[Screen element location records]
▼▼▼

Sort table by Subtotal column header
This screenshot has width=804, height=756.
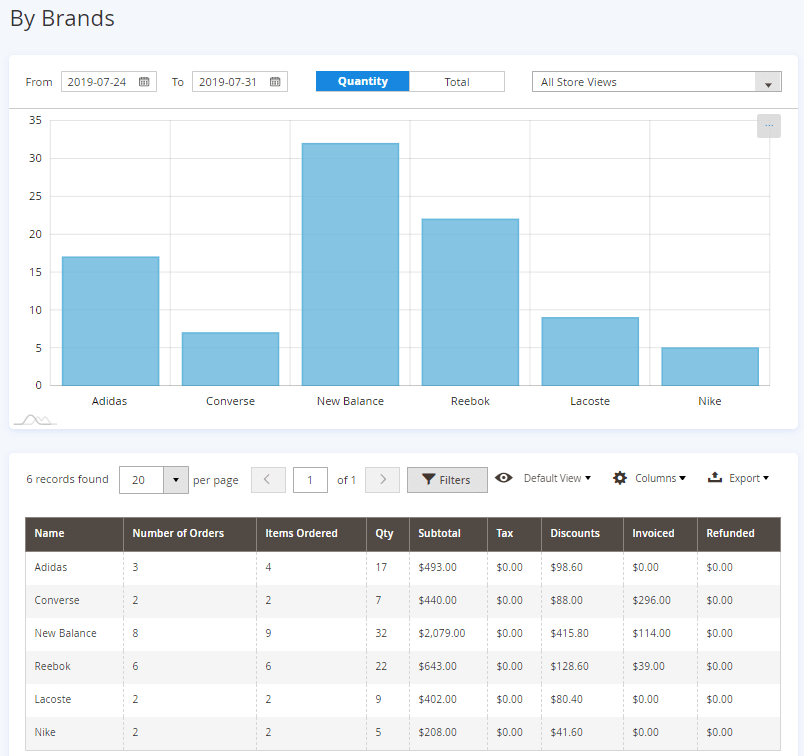pyautogui.click(x=439, y=534)
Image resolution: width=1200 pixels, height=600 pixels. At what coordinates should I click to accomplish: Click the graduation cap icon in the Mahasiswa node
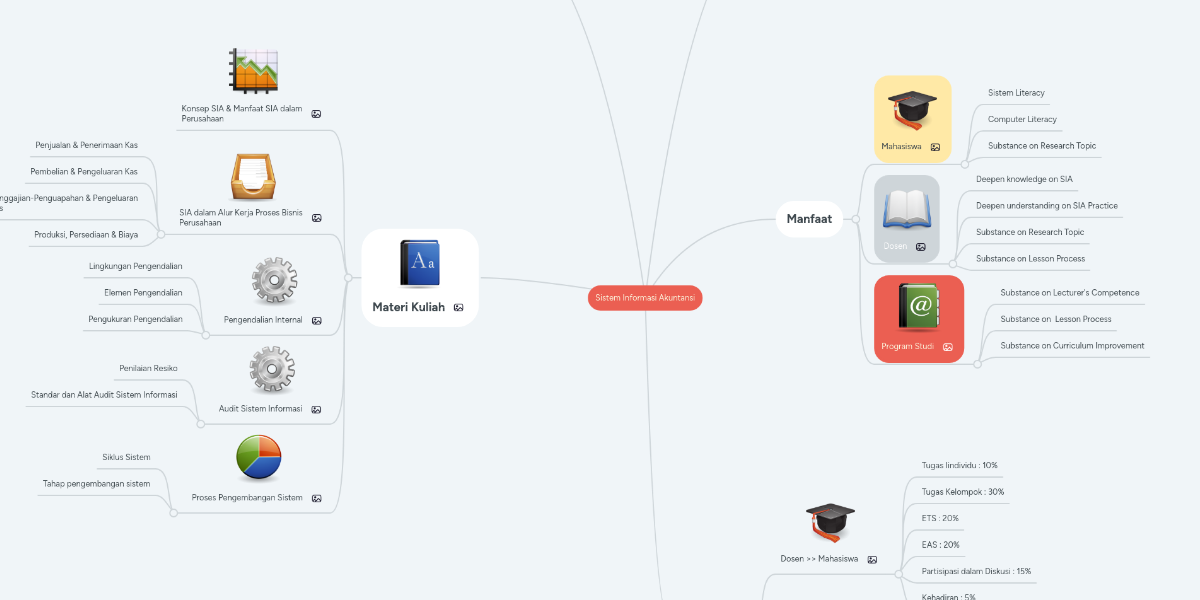tap(912, 110)
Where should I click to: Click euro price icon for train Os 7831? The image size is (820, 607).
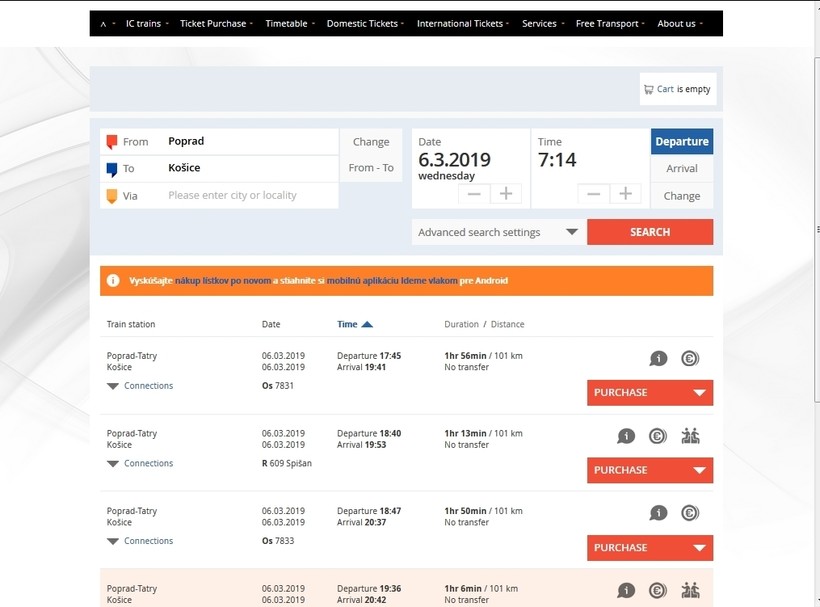tap(690, 358)

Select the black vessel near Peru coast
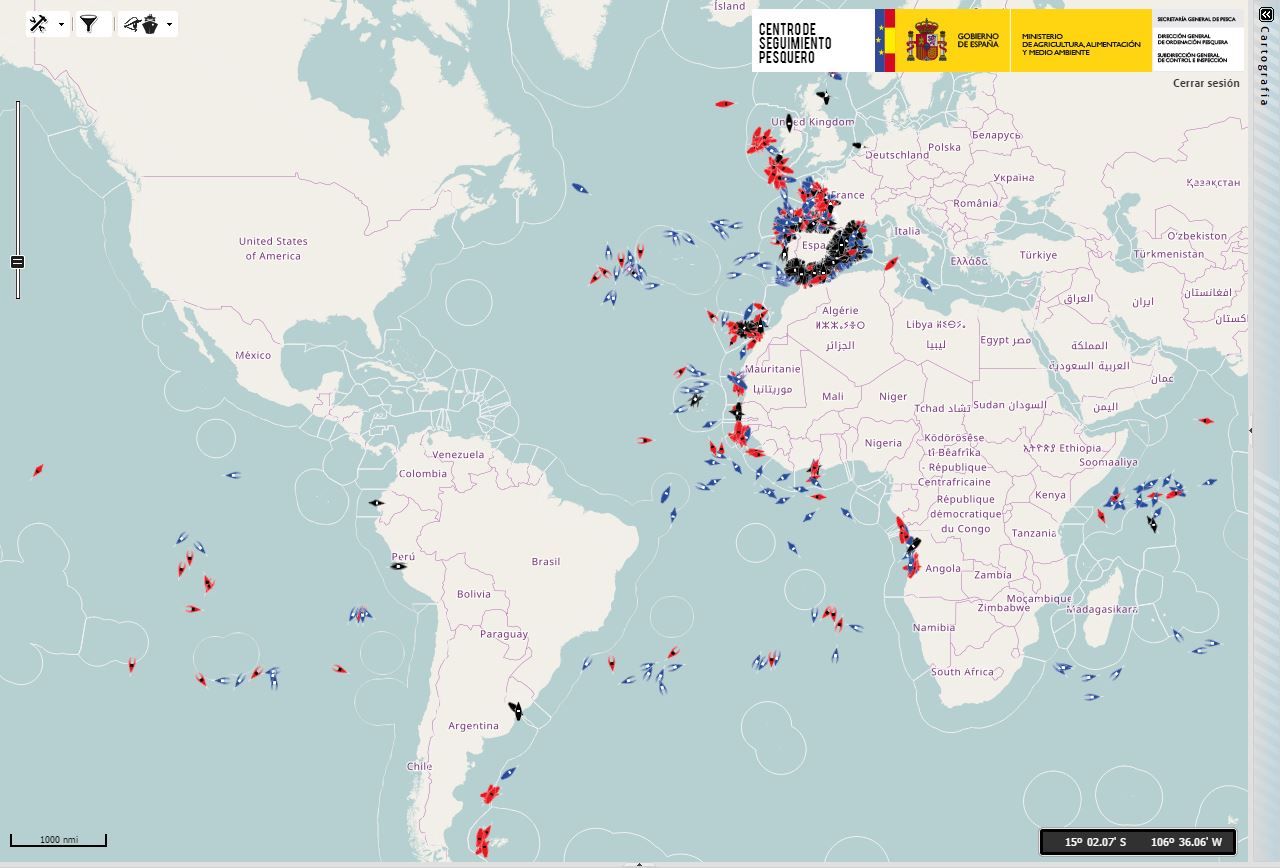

▲▲▲

Problem statement: Recast the lines of the items above as a numbered list, omitting blank lines. Leave the pictures out of the answer.

Result:
1. Sort table by Subtotal column header
2. This screenshot has width=804, height=756.
3. pyautogui.click(x=439, y=534)
4. Image resolution: width=1200 pixels, height=600 pixels. At what coordinates should I click to accomplish: Click the graduation cap icon in the Mahasiswa node
5. tap(912, 110)
6. Where should I click to: Click euro price icon for train Os 7831? The image size is (820, 607).
7. tap(690, 358)
8. Select the black vessel near Peru coast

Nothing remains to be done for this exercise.